What to work on: Where the line with "Task: Open the session gear menu" appears below, start writing out lines exactly, and finish with the line with "the 'I² (%)'", which is included; write out nothing else.

━━ Material supplied

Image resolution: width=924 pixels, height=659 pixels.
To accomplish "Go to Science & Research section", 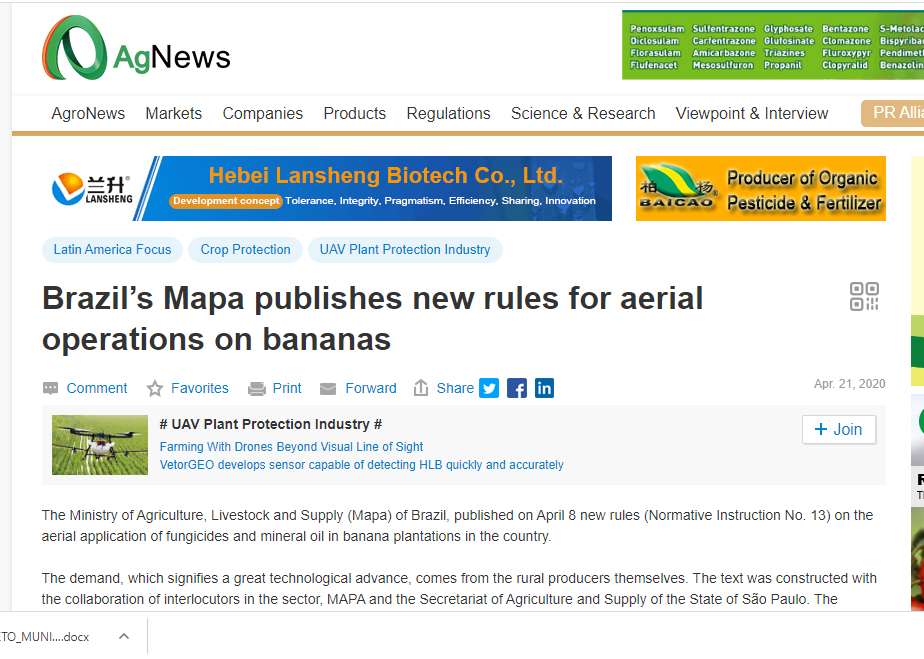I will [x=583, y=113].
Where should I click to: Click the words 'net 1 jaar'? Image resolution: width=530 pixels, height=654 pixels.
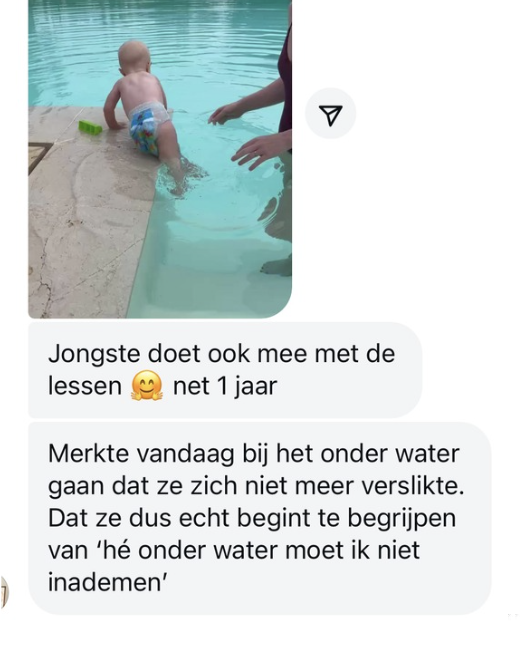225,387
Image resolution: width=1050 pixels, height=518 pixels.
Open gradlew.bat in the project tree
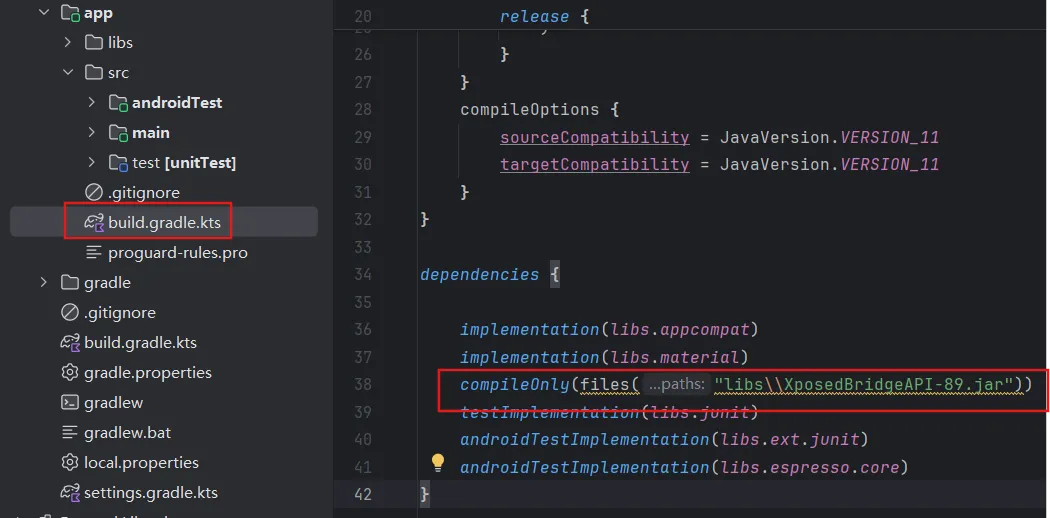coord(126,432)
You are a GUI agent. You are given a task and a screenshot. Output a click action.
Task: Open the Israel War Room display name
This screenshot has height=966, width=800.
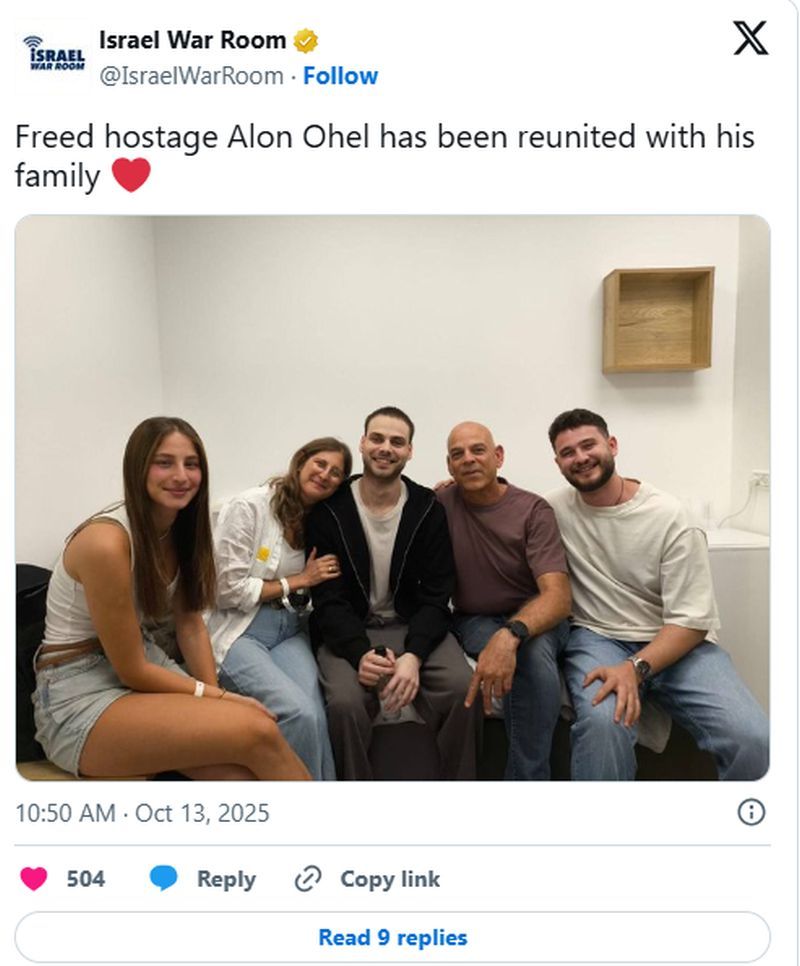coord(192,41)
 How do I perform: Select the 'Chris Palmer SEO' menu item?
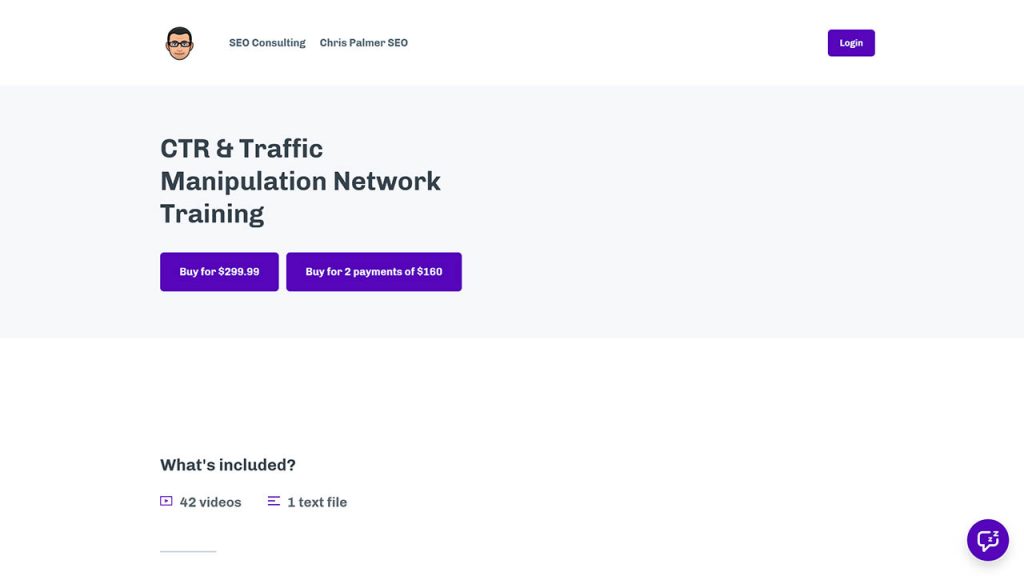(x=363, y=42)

━━━━
━━ Material supplied

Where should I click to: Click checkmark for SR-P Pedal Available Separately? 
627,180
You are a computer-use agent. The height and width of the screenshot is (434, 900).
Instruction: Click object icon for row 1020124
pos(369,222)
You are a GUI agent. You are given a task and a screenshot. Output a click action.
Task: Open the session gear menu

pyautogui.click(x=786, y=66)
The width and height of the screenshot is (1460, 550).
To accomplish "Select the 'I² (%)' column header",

━━━━
━━ Material supplied

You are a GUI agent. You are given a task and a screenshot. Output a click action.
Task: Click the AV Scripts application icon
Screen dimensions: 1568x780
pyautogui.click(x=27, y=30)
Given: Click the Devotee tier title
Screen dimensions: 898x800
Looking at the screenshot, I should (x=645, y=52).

━━━━

Written solution:
Task: Open the session gear menu

pyautogui.click(x=786, y=66)
The width and height of the screenshot is (1460, 550).
To accomplish "Select the 'I² (%)' column header",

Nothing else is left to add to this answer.